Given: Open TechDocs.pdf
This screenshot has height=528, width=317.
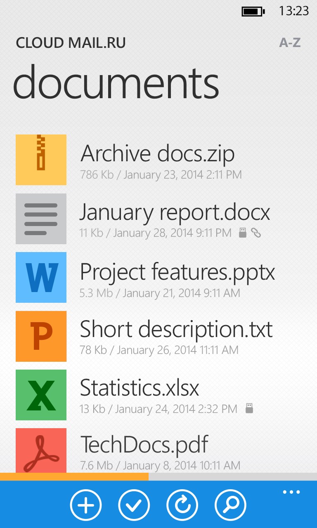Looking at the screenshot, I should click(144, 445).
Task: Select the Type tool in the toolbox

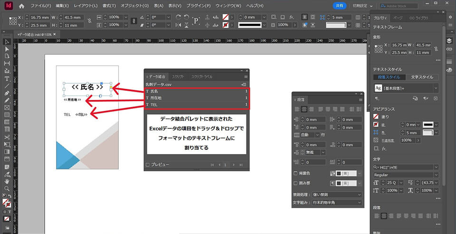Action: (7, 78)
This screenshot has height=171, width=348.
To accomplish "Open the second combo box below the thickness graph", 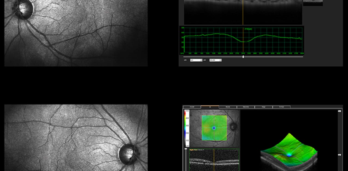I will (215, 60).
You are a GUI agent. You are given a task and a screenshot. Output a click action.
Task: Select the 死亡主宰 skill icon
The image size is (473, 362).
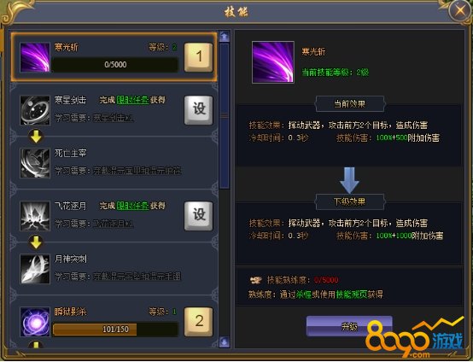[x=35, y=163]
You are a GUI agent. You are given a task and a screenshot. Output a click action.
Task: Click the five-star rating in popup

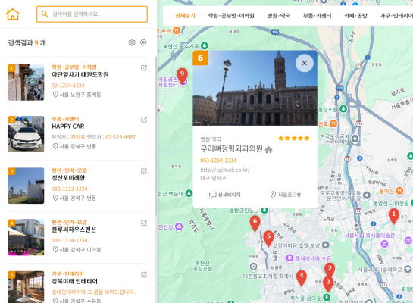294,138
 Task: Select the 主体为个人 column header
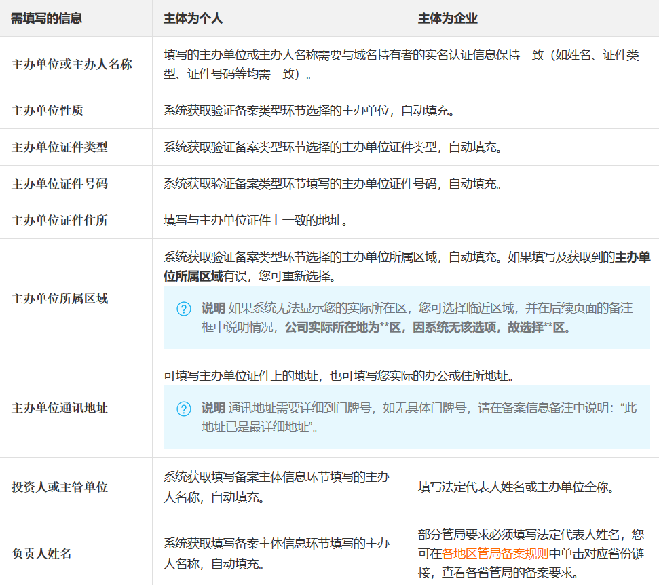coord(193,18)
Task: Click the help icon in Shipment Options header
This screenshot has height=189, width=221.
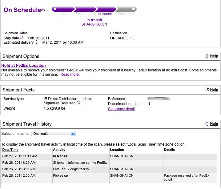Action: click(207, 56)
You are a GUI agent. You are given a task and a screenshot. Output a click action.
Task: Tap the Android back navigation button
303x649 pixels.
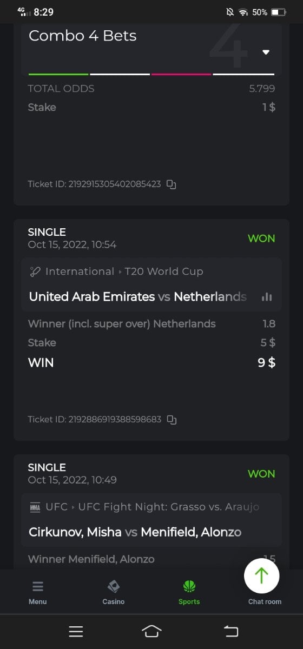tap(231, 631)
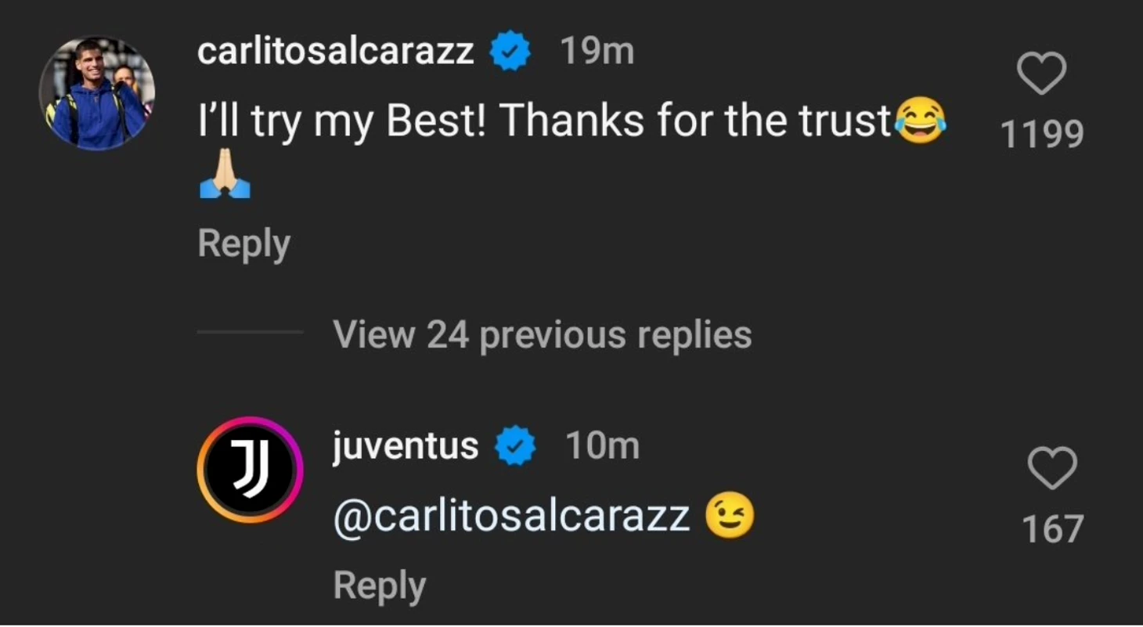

• • • • •

> _EXERCISE_: In the entries above, some lines hold the string "icon". Copy each of them.

> _REPLY TO THE TASK_:
Task: Select the 死亡主宰 skill icon
Task: Click the help icon in Shipment Options header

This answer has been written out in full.